SAK: Okay, so now that we have more clarity about why Chennai, why this particular location, I'd like to know more about the semantic elements you play within your narratives. You have consistently engaged with monsters: for example Kumari loves a monster. I want to ask what is a monster for you and why this fascination with sutras of monstrousness? 

RRD: I think I didn't grow up reading a lot of monster lit except there was Frankenstein and Dracula. But I think in the 90s, when you could get access to a lot of graphic novels and comic books, I got into reading a lot of Batman. Batman has like this huge gallery of villains right that are insanely bizarre. I like monsters that don't really come from a set mythos but that have been created by various urban situations or created by a mythos that doesn't come from a religious text. I think for me that is very interesting and I think that's why I like some of the villains from both the DC Universe and the Marvel Universe because they are just like either created by science or they're created by accident or they are created from even if they take their roots and mythology it's not it's from something not many people know about. 100 years from now or two hundred years from now, what is that generation going to look back in terms of literature and in terms of horror, what is it going to look like for them?
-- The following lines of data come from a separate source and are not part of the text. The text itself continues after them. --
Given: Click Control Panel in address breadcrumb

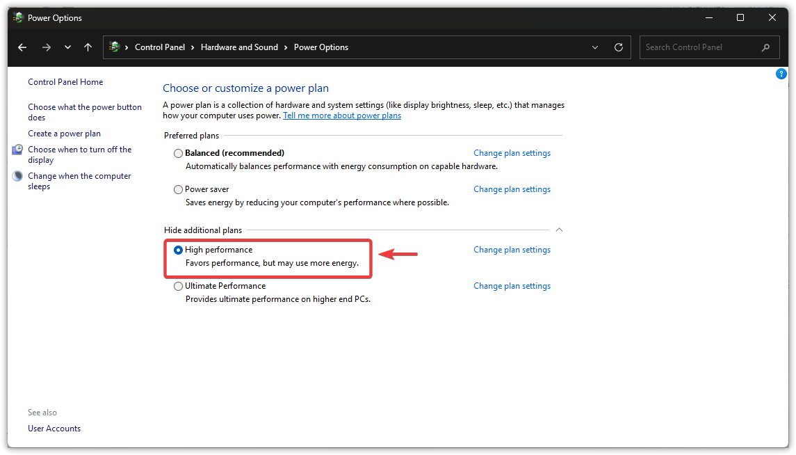Looking at the screenshot, I should (160, 47).
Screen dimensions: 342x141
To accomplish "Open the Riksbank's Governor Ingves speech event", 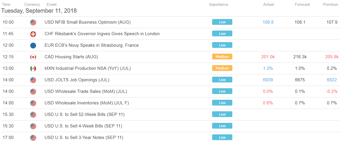I will [x=102, y=34].
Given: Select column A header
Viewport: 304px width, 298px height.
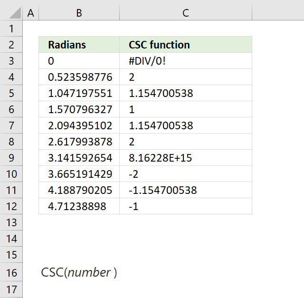Looking at the screenshot, I should 30,13.
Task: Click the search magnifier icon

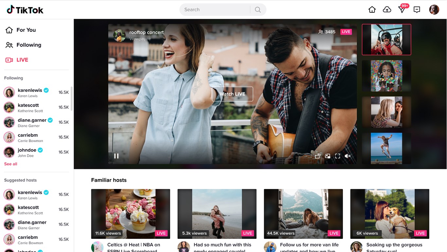Action: click(x=258, y=10)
It's going from you know your standard ectoplasmic creatures or your creatures born from chemical disasters to more AI and more tech-based monsters which is also quite interesting because even in that I think people are trying to find different ways. So it's not just something that's a machine but it's also you know code is seen as a kind of monster. This is what is really interesting what is going to be the future evolution. You know from folklore all these things that have come up and what is it going to look like 200 years from now …
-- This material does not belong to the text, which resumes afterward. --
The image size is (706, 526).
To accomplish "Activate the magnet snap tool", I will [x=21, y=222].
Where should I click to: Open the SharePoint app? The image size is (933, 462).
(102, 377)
SAK: Tell us a bit about Kumari loves a Monster, the illustrator of the book and the journey?

RRD: The illustrator of the book Shyam is a dear friend and also he has been the go-to illustrator for the last 20 plus years. He is the most prolific artist I've seen and he's just amazing with what he does. I told him that I have this idea for this book about women who are in love with monsters. I had briefs for each of the monsters, I knew how I wanted them to look but I did not have the drawing skills. Shyam was like totally, I'm so happy that you have this idea and let's do it because I have also been looking to do something different. 

SAK: You were telling me that there is a Telugu ad for a soft drink with zombies in them? 

RRD: Yes, somebody did make an ad film with zombies. They put like two of the biggest male action stars in it because Thumbs Up as the brand is you know associated with high octane testosterone-driven energy. So as like whole society is actually thinking about putting zombies.

SAK:I would definitely love to see more zombies and monsters around. Quick question: do the monsters that you create also critique the world in which they are produced and consumed?

RRD: Like I said, it's more about the creature building, world building or seeing how they navigate the world around them. But I don't have a set criteria or social criteria on which I base them. 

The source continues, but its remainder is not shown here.